Joseph Wolpe, MD, was a South African psychiatrist, one of the most influential figures in Behavior Therapy. Wolpe grew up in South Africa, attending Parktown Boys' High School. Joseph received his M.D. in 1948 from the University of Whitatersrand in Johannesburg, South Africa. He was Emeritus Professor fo Psychiatry and Former Director of Behavior Therapy Unity at Temple University Medical School. He was Professor of Psychiatry at the Medical College of Pennsylvania. One of the leading practitioners of behavior therapy, he has authored three books and co-edited two, and has more than 200 professional publications. He cofounded the Journal of Behavior Therapy and Experimental Psychiatry. He is receipient of the Distinguished Scientific Award for the Applications of Psychology from the American Psychological Association.
Jay Haley (M.A., 1953, Stanford University) was Director of Family Therapy Institute of Washington, D.C. He was one of the leading exponents of the strategic/interpersonal approach to family therapy. Haley served as Director of the Family Experiment Project at the Mental Research Institute and as Director of Family Therapy Research at the Philadelphia Child Guidance Clinic. He has authoered seven books, co-authored two and edited five. Additionally, he has more than 40 contributions to professional journals and books. Haley is the former editor of Family Process, and the first recipient of the Lifetime Achievement Award of The Milton H. Erickson Foundation.
Bruno Bettelheim (August 28, 1903 – March 13, 1990) was an Austrian-born self-educated psychoanalyst who spent the bulk of his academic career from 1944 to 1973, as a professor of psychology at the University of Chicago and director of the Orthogenic School for Disturbed Children.
He is perhaps best known for his essay The Uses of Enchantment (1976), which applied Freudian psychology to fairy tales and won the 1976 National Book Critics Circle Award for Criticism and the 1977 National Book Award in category Contemporary Thought.Bettelheim wrote a number of articles and books on psychology for more than 40 years and had an international reputation on such topics as Sigmund Freud and emotionally disturbed children.

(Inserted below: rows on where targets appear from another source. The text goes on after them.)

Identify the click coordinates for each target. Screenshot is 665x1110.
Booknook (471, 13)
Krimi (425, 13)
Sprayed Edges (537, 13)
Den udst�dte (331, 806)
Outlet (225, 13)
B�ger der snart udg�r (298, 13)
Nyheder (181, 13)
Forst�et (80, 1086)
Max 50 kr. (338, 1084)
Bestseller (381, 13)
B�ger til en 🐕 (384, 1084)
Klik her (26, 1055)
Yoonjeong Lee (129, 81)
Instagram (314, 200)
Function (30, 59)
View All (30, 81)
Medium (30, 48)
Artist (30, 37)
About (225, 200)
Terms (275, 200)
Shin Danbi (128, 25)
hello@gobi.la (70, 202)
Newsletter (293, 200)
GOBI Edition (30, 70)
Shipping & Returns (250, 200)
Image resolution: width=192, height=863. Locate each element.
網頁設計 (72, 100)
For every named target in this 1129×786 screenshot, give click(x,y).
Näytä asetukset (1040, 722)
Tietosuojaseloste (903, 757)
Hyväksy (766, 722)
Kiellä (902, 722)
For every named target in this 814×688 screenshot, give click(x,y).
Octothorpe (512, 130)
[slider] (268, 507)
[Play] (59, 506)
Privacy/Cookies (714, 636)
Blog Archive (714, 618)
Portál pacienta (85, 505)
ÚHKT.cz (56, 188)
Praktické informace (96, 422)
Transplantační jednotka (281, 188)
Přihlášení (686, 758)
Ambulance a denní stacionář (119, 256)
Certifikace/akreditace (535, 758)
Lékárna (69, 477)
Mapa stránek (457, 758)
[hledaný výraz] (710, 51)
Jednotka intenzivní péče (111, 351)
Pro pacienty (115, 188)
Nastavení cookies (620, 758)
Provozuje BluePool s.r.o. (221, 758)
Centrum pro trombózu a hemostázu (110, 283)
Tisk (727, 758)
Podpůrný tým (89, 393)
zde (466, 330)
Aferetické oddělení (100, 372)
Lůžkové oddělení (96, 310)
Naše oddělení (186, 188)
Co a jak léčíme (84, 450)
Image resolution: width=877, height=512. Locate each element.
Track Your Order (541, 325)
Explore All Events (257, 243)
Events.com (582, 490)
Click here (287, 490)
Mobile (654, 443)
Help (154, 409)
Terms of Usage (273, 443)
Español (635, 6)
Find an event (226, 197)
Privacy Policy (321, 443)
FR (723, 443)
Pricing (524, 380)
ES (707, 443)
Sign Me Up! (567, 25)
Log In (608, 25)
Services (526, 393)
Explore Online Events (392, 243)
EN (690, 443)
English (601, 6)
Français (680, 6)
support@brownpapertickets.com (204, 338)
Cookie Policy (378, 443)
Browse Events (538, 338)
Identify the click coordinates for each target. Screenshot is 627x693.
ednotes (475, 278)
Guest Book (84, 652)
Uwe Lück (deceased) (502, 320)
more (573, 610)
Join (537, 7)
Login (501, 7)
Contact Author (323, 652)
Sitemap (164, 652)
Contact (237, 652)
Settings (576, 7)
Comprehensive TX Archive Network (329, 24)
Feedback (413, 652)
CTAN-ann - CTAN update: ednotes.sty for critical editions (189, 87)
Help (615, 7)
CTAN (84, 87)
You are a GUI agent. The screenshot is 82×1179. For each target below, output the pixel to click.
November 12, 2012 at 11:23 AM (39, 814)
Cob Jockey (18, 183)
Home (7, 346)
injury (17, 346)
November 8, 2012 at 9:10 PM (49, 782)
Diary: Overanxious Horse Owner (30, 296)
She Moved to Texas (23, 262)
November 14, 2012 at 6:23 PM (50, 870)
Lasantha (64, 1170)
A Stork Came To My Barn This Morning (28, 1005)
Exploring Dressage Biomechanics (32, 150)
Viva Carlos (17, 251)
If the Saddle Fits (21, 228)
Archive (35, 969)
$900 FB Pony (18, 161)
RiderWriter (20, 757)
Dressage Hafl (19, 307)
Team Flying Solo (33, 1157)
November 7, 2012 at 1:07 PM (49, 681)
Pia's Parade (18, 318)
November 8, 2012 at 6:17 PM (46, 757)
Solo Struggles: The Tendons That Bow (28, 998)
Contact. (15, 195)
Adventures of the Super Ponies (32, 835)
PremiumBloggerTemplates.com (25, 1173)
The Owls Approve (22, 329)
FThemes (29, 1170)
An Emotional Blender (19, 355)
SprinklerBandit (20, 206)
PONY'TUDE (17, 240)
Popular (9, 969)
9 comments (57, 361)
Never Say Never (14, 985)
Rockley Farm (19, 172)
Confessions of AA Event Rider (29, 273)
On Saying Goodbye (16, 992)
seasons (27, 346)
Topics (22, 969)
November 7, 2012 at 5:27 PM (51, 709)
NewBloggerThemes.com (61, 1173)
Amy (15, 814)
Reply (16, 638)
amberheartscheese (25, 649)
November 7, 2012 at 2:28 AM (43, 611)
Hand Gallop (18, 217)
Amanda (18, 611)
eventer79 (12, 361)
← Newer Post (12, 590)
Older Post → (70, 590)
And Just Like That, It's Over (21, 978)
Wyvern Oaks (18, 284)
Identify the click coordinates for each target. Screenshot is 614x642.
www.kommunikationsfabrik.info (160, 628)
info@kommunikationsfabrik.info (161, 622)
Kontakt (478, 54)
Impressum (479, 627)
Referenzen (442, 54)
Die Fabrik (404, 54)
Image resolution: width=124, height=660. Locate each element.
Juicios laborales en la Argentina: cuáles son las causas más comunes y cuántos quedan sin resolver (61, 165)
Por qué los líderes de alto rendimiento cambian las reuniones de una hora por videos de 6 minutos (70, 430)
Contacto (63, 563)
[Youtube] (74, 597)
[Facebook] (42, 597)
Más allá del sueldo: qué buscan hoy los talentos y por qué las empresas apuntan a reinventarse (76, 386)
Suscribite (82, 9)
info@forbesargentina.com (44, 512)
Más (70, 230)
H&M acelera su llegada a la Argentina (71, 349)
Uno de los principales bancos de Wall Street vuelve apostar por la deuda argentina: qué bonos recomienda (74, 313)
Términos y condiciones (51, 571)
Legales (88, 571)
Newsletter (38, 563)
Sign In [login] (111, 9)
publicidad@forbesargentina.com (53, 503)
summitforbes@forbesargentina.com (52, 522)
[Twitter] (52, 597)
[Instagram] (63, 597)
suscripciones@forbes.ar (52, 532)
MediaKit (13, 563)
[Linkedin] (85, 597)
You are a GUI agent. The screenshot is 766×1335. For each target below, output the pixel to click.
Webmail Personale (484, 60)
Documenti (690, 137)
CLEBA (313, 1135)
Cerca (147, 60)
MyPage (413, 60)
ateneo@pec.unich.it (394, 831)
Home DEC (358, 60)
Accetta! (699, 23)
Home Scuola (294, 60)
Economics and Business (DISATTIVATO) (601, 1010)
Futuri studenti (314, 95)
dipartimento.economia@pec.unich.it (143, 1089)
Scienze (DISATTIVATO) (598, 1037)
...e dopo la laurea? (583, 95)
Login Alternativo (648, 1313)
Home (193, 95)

James F. Masterson (M.D., Jefferson Medical School, 1951) was Director of the Masterson Group, P.C., which specializes in the treatment of adolescent and adult character disorders. Additionally, he was Director of the Masterson Institute (formerly Character Disorder Foundation); attending psychiatrist at New York Hospital, Payne Whitney Clinic; and Adjunct Clinical Professor of Psychiatry at Cornell University Medical College. Masterson has authored seven books and edited two volumes, mostly on the topic of psychoanalytic approaches to character disoreders and adolescents. His seminal work on the borderline personality has made him one of the most influential and studied practitioners of modern psychoanalytic methods.